Here's an old photo of my sweet Buddha...
See the planter just in front of sweet Buddha? They took that too. I'll never get to use that doggie treat sign. Guess I'll toss it in the trash. The thing is, I'm not obsessed with Buddas. I'm in love with THAT Buddha. It represented the love from my mom and my dad, and although it is just a thing, a possession, it had deep meaning. I feel like a chunk of my heart was stolen. It's like getting kicked in the gut. They stole from right in front of our house, the Buddha was just inches from our window. It's creepy, and sad.
I don't understand how people take other people's stuff. How can they feel good about themselves? I feel very violated, and disappointed.

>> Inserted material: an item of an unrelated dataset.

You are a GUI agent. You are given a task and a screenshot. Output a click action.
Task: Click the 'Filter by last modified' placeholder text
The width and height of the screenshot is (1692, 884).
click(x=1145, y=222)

Yesterday I was elated, very excited because I was able to jog over to Eastlake and enjoy lunch with Allison Posenjack from Friday Harbor. As I was jogging I started thinking about how small a human life's blip is in the big scheme of things. It made me contemplate what the purpose of my life is, I wondered what more I could do to help make the world a better place, to help others. Then, at lunch I was telling Allison that I truly believe that people are innately good. Sure there are a few bad nuts out there, but those are few and far between. Ironically, and unfortunately, we've got a couple of rotten nuts that live right near us.
Lunch with Allison (her husband is battling ALS) |
The worst part about the whole thing is that it happened during the afternoon, and I was right there. I could hear the people talking about the sweet Buddha. People are always sticking their heads around in our garden because we're literally right on the sidewalk, but it happens so often that I just let people oogle things and I go about my business. I didn't think they were taking anything!! I just can't believe it. They were walking by and just decided to lift it. Clearly they live around here. That just makes me sick. And each time they walk by our home they will giggle and think, "Hey, that's where we got our awesome Buddha. Ha!!" Jerks.

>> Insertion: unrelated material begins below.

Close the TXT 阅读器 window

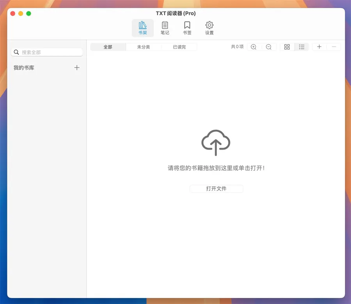[12, 14]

Most of me agrees with let it go, can't do anything about mean people stealing things. A little part of me says put a small sign where Buddha was saying this is the spot where the treasured gift from my parents that helps me fight against cancer once was before someone accidently borrowed it. So sorry this happened, sad when we have to put things in cement to be safe! Oh well, what can we do, onward and upward sweet girl, chin up, you are woman, I can hear the roar.